Since Feb 3, Facebook has jumped from the 29th most visited website in Iran to the 12th, according to Alexa, an international internet information company that lists the top visited websites around the globe.
Facebook was unblocked around Feb 4 with no explanation from the authorities, much the same way it had been blocked in September.
“I became a Facebook member last year and when it was blocked I forgot all about it. Earlier this month quite by chance I realised that it was no longer blocked,” said Solmaz Kheirollahi, 27, who works at an international risk-management company.
“Before it was unblocked, the only way to get on Facebook was to use a proxy server, which made the process extremely slow and many people gave up altogether.”
“Now that it is unblocked, everyone is Facebooking like crazy. People are sending friend requests all the time. Almost all the young people I know, friends and colleagues, are now members and even some people in their 40s and 50s have joined.”
Saeedeh Rahmati, 28, an assistant manager in an oil and gas company, however, is on the website almost every day, either making postings, changing her profile photo and adding other photos, or inviting people to be her friends.
“I have made 67 Facebook friends since I joined three weeks ago,” she said. “Through Facebook I found some long-lost friends and met some new people. I get a lot of messages from my friends and I get to know what everybody else is up to, what they like, about causes that they support and find out who they are friends with.”
Ms Rahmati also uses Facebook to promote causes. She recently joined a Facebook group that supports making Nowrouz, the Iranian new year, part of the UN calendar. She has sent messages to her friends to join her and 47,000 others in supporting the cause.
Some Iranian Facebook members have also used the website to promote their political views.
There are pages dedicated to Mohammad Khatami, the former Iranian president who is standing against Mahmoud Ahmadinejad in elections in June. One such group for Mr Khatami has more than 13,000 members.

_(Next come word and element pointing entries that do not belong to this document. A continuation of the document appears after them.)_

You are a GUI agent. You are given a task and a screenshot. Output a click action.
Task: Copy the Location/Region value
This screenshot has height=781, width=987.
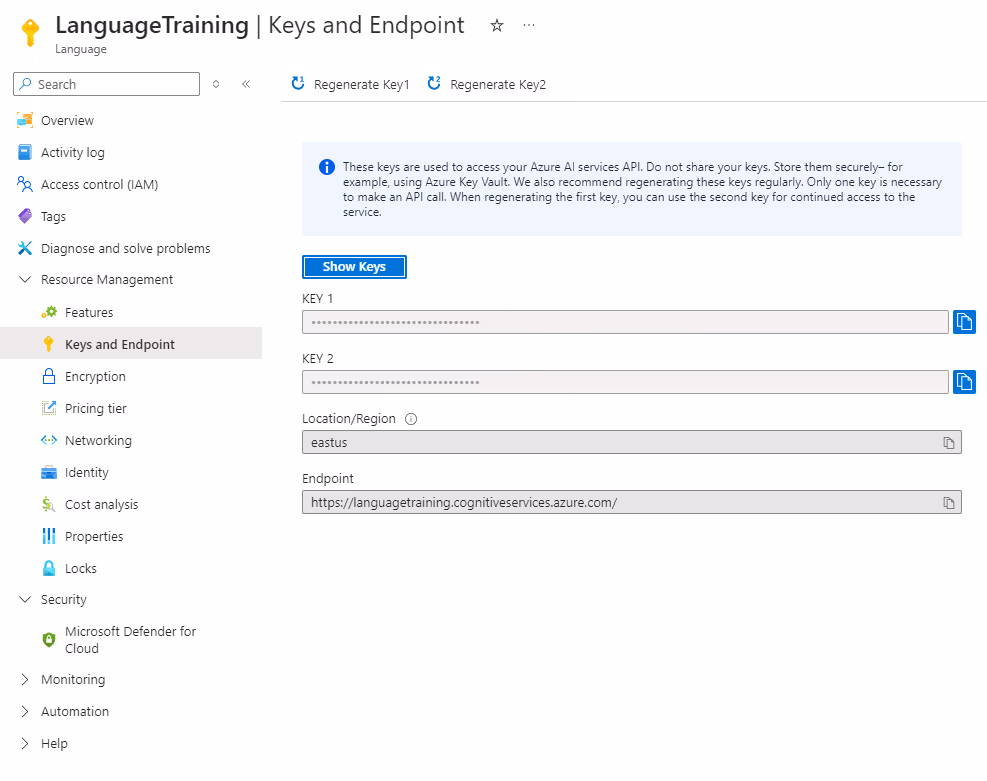click(949, 442)
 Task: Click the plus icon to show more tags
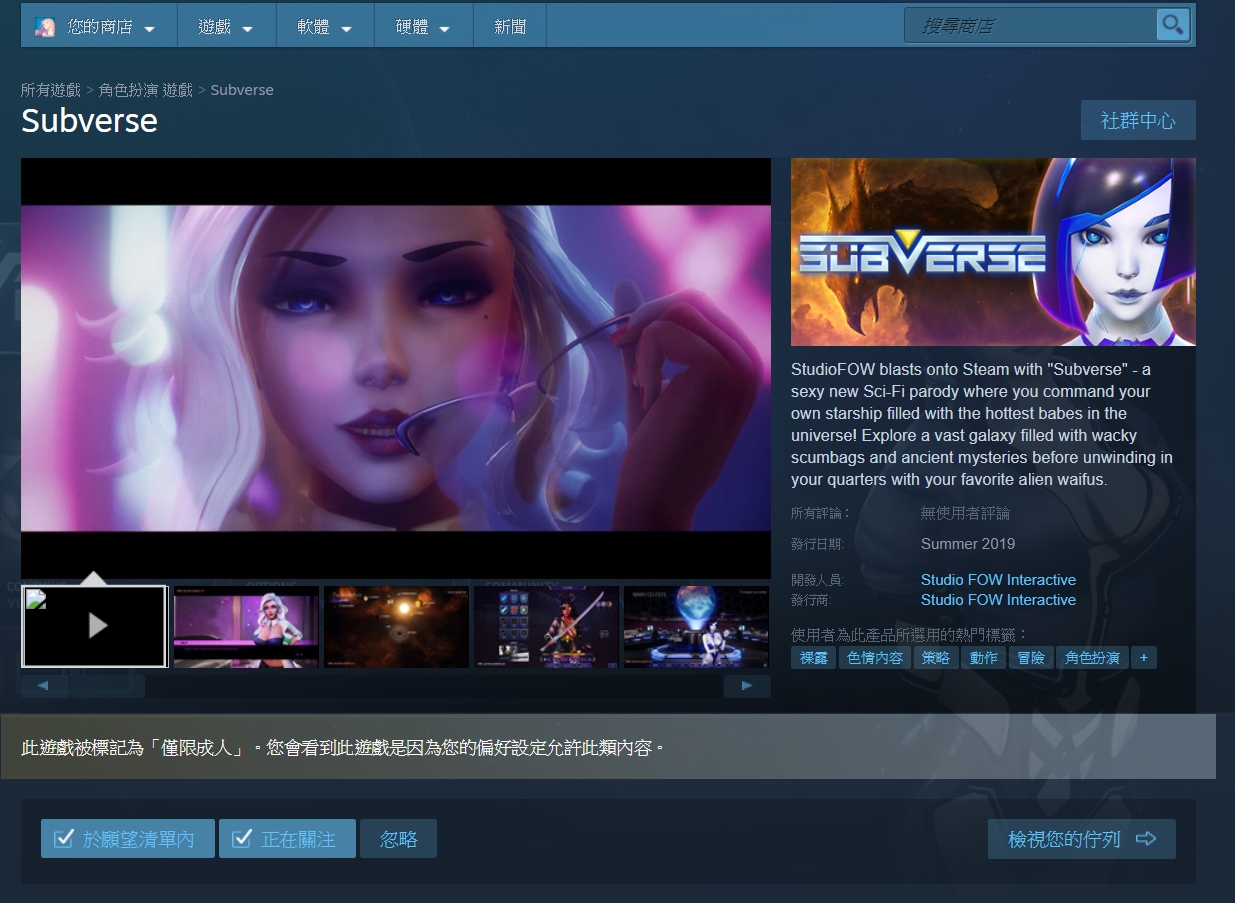click(1144, 657)
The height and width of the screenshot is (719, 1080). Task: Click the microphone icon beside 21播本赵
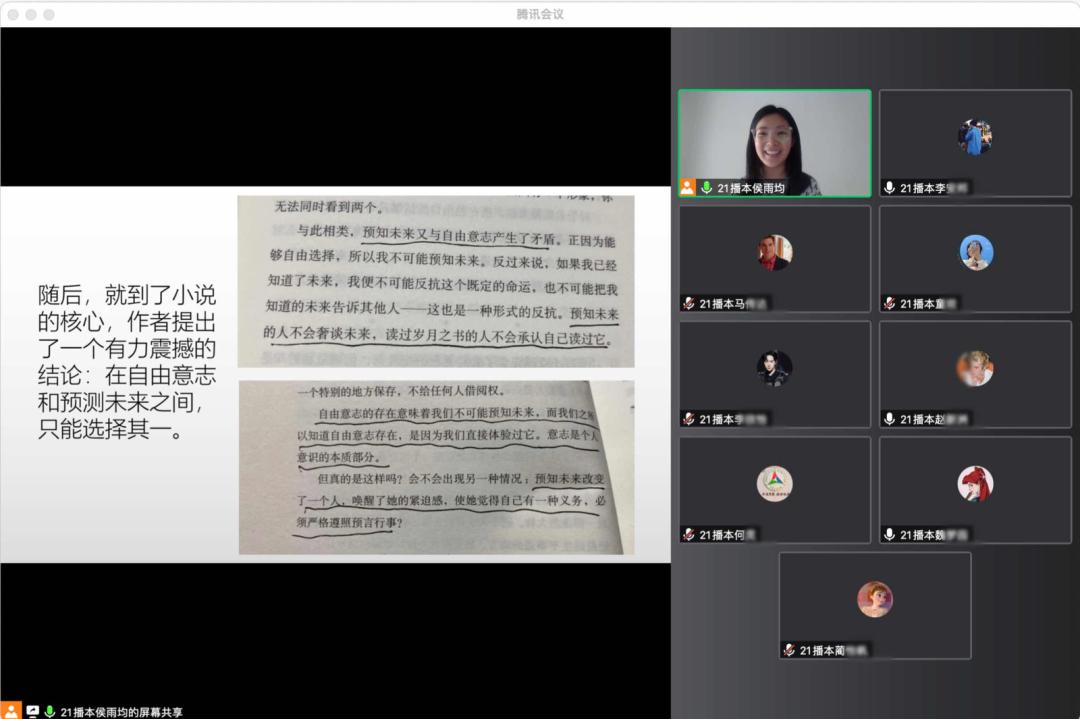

Mr Ahmadinejad’s supporters in Iran, however, have not yet used the medium. There are several groups in support of him but their members come from countries other than Iran, including India, Morocco and Indonesia.
Last month, two websites run by supporters of Mr Khatami were blocked by authorities, who said the pages undermined national solidarity and tarnished the image of the Islamic republic.
Millions of websites, most of them with explicit sexual content, are blocked in Iran. Some blogs, as well as news portals, belonging to various political groups, both domestic and international, are also blocked.
A committee consisting of representatives from several state bodies has the responsibility to decide which websites should be blocked by internet service providers.
The internet is very popular in Iran where 70 per cent of the population is under the age of 30.
An estimated 23 million Iranians have access to the internet but only 7.5m are regular users, according to the government.
Iran is also said to have the biggest number of bloggers in the world after China.
In Alexa’s ranking of the most popular websites in Iran, Google came first and Yahoo! second, with Blogfa, an Iranian blog provider, in third place.
The seventh most popular website, according to the same list, is Cloob, an Iranian social networking website similar to Facebook. Cloob claims to have more than 660,000 members. Cloob says its profiles, fan groups, albums and postings are strictly monitored to assure the pictures and stories do not breach any of the laws of the Islamic republic.
Iran has laws related to the violation of an individual’s privacy including posting photos or other content without the subject’s permission and publishing sexually explicit material on the internet. The law passed by parliament in 2007 allows infringement to be punished by cash fines and prison terms.